Il presidente Crocetta: si cambia musica. Niente maggioranza? Tutti a casa

TUSA (Messina) – Prima uscita pubblica, dopo la proclamazione di ieri, per il Governatore della Sicilia Rosario Crocetta. Stamattina è stato a Tusa dove all’Atelier sul Mare di Antonio Presti ha insediato il suo quartier generale durante la lunga campagna elettorale.

Proprio a Tusa ha voluto incontrare sostenitori e sindaci del comprensorio. Una decina quelli che hanno partecipato a questo primo incontro. Fra loro quelli di S.Stefano Camastra, Motta d’Affermo, Reitano ed ovviamente Tusa. Proprio qust’ultimo, Angelo Tudisca ha voluto sottolineare a nome di tutti gli altri i temi caldi della chiusura dell’ospedale di Mistretta, degli incendi che hanno devastato la zona nei mesi scorsi e la inadeguatezza dell’ente che gestisce l’acquedotto in quell’area.

Poi una battuta “Te lo Avevo detto, Presidente, che Tusa porta fortuna.
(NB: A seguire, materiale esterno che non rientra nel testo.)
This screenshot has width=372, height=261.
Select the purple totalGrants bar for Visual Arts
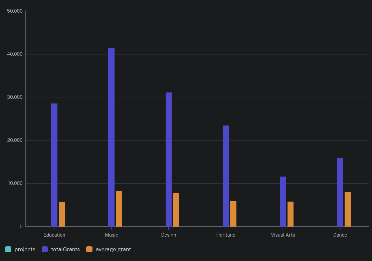click(283, 200)
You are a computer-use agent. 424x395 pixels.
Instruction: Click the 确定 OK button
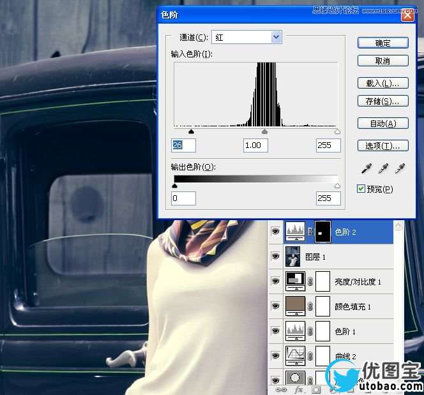(382, 43)
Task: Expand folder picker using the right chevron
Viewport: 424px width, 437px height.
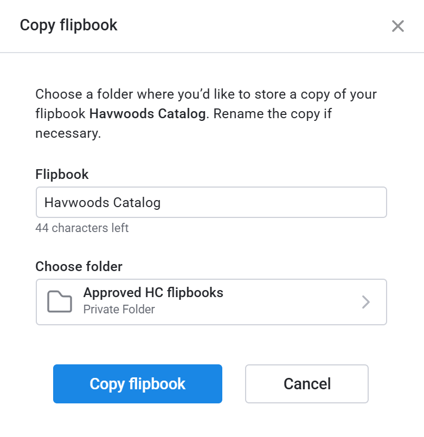Action: pyautogui.click(x=366, y=302)
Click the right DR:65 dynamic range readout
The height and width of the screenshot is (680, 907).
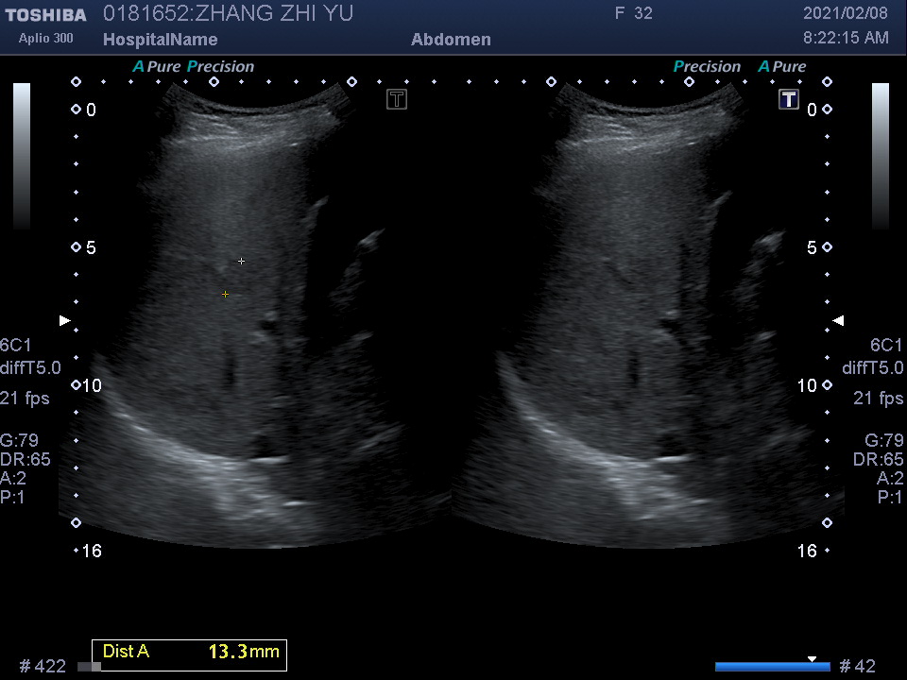click(x=878, y=460)
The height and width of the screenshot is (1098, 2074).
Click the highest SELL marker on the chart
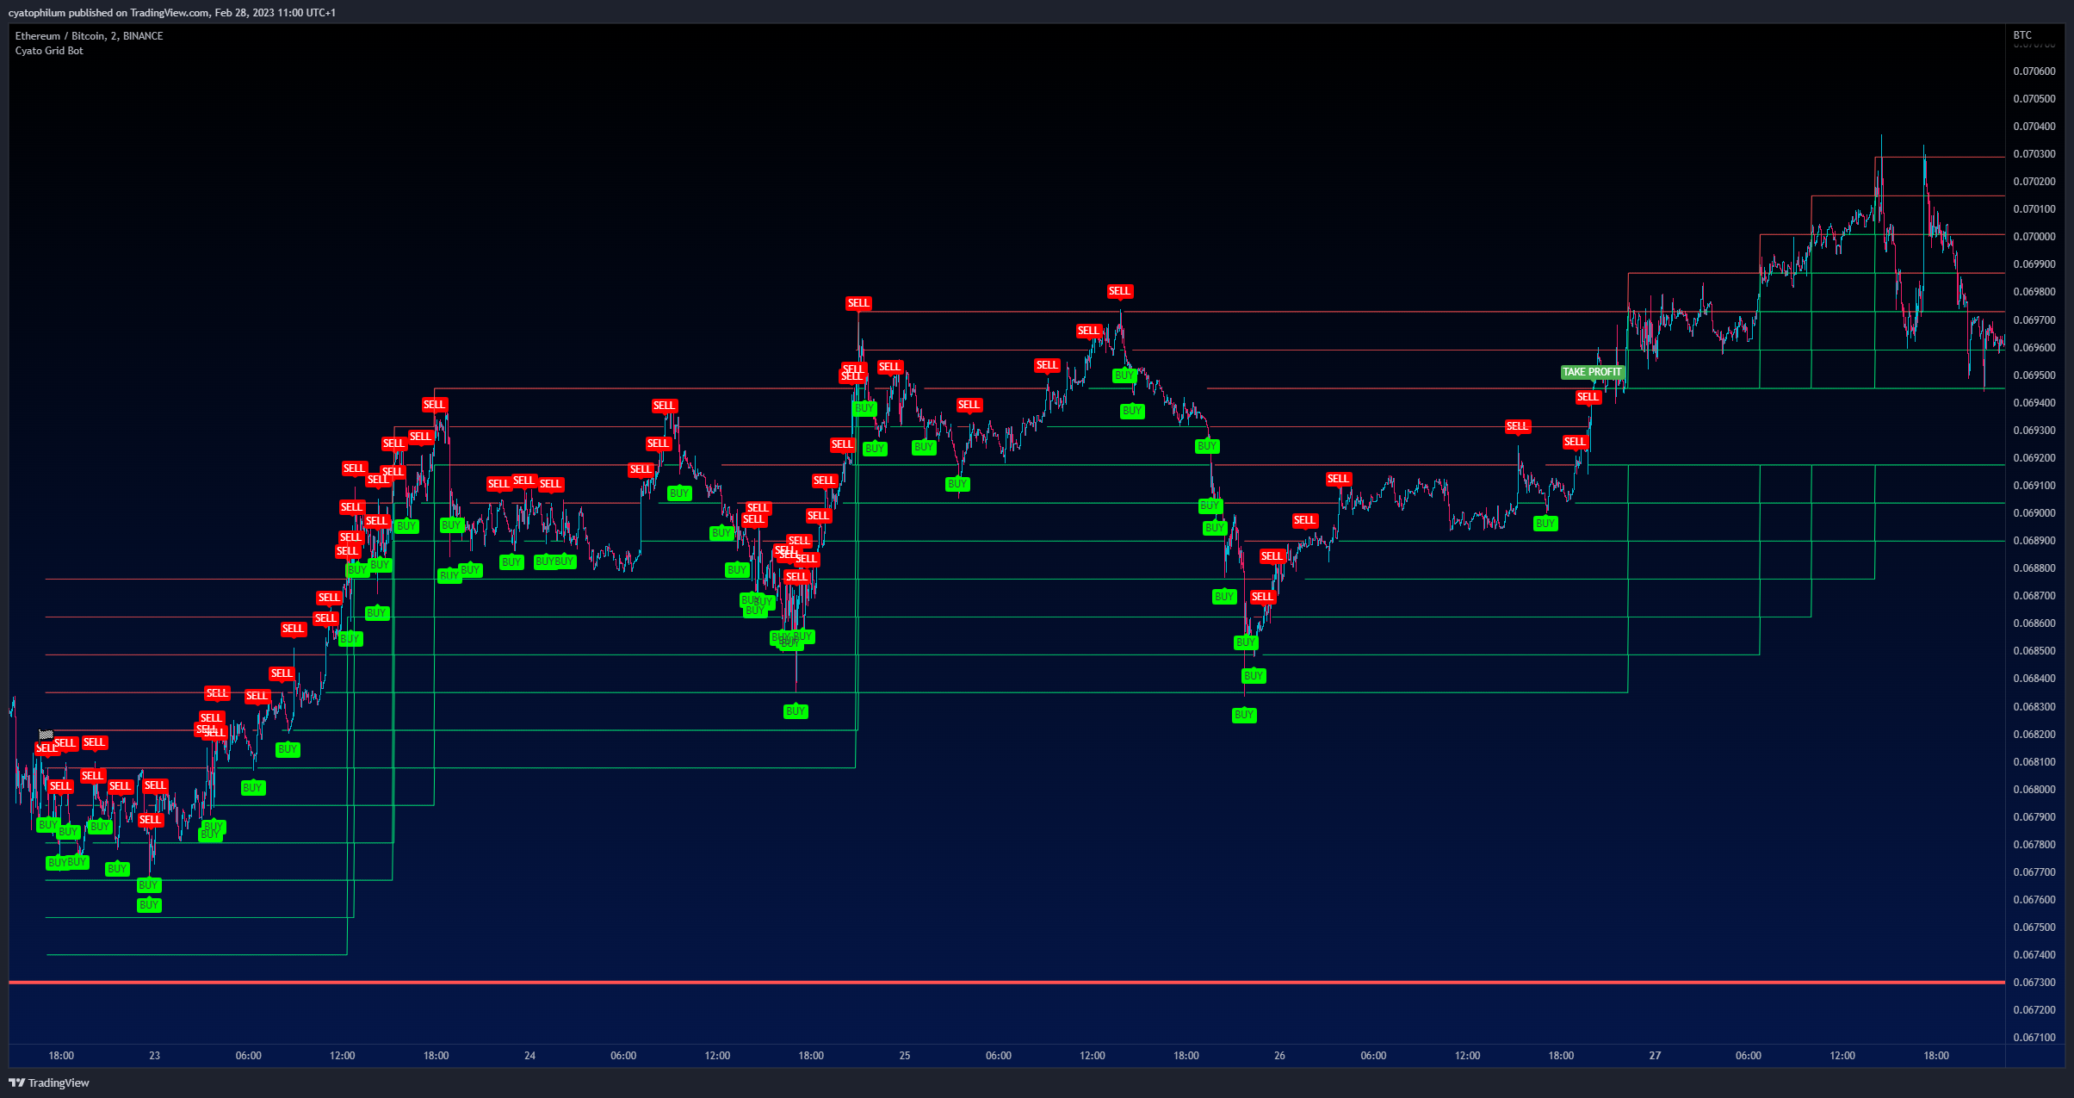(x=1119, y=291)
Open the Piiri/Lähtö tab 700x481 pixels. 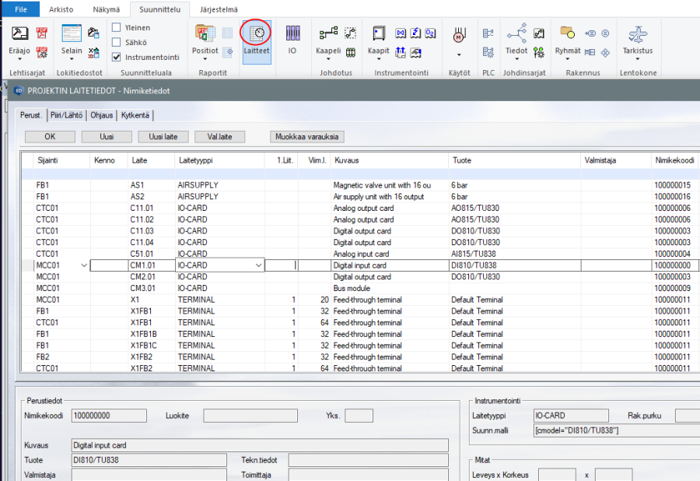click(x=66, y=115)
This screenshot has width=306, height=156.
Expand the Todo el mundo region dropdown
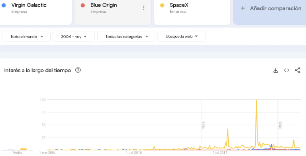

Grazie per averla valorizzata rendendola la tua seconda casa”.

Premiato anche  il neo campione del mondo juniore di sollevamento pesi Matteo Miraglia, di S.Stefano di Camastra, che ha centrato l’oro e tre record mondiali a Boston due settimane fa.

Poi è stata la volta del presidente Crocetta. “Voglio fare la Rivoluzione. Rassegnatevi. Userò la logica del padre di famiglia i poveri hanno dato adesso tocca ad altri. Grazie a tutti coloro che lavorano per mantenere le tradizioni culturali perchè un popolo senza identità non è un popolo.  Daremo i soldi ai forestali, risolveremo i problemi delle Ato. I debiti dei comuni potranoo essere sanati non in cinque ma in venti anni. Risparmieremo un miliardo e mezzo tagliando spese inutili. Nessuna macelleria sociale e nuove tasse. Abolizione da oggi di 13 società in liquidazione ma mai chiuse. Abbiamo finora pagato liquidatori e consigli di amministrazione. Abolizione dei consulenti e nomineremo esperti solo dove servono. Energie rinnovabnili: i comuni produranno energia con fondi europei con ricaduta su impiego. Via agli affitti inutili. La Formazione non in mano ai deputati ed allo loro mogli ma ai formatori, scuola ed Università. Chi non ha votato adesso sarà già pentito. Se i cittadini mi stanno vicino quelli di prima non comandano più. Si cambia musica, lo spartito lo scrivo con i cittadini. Se sbaglierò ditemelo.Non ci faremo ricattare. Niente Maggioranza? tutti a casa”.